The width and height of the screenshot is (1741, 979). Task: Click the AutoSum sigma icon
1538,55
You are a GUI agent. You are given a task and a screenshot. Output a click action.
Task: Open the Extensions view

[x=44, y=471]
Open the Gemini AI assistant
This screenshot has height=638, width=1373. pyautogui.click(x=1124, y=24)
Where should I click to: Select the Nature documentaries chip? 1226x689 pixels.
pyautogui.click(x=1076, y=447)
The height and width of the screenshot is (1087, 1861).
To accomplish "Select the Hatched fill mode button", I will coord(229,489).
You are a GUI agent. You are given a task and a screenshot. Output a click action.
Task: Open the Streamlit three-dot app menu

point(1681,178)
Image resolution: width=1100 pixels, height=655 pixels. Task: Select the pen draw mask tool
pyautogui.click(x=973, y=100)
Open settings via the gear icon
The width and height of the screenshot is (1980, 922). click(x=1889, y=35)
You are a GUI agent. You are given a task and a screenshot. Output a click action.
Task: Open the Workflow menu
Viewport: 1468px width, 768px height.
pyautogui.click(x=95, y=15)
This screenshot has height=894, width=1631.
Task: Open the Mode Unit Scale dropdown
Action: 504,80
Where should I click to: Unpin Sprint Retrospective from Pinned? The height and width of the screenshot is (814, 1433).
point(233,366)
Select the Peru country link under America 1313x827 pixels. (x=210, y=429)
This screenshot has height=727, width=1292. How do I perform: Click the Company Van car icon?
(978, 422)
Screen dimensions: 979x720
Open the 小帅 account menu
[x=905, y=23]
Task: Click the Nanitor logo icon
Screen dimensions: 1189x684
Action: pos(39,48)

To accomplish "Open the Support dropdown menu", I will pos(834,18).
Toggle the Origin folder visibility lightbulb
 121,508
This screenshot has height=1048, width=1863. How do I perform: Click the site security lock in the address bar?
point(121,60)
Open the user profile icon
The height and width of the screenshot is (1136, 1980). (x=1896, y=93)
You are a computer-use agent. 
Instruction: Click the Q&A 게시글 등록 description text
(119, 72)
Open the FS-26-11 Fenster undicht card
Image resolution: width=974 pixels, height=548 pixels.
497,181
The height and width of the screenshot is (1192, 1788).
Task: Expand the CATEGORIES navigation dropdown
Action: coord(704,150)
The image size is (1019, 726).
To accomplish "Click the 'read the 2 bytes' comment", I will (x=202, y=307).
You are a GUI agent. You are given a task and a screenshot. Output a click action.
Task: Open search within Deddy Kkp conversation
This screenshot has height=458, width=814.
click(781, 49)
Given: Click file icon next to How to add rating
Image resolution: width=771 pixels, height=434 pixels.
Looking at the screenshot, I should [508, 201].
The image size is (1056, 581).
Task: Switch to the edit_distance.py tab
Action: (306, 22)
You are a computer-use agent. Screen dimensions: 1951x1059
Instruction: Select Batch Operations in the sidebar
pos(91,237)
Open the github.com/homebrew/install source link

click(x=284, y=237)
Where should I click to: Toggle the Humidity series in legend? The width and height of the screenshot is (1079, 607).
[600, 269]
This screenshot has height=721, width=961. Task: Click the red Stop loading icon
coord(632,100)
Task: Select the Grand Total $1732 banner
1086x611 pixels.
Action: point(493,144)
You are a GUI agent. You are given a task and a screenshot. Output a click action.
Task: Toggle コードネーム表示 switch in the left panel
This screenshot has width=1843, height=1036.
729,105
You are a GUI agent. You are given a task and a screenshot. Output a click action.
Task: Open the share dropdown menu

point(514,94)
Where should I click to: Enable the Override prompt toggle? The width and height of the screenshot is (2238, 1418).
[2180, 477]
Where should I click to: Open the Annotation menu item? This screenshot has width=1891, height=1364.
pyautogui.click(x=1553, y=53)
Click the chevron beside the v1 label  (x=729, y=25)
--*--
* _Directions for this task_: Whenever the string "accomplish" turns up in a line above, copy that line out.

* _Answer section_:
To accomplish "Select the Hatched fill mode button", I will coord(229,489).
To accomplish "Open the Support dropdown menu", I will pos(834,18).
To accomplish "Click the 'read the 2 bytes' comment", I will (x=202, y=307).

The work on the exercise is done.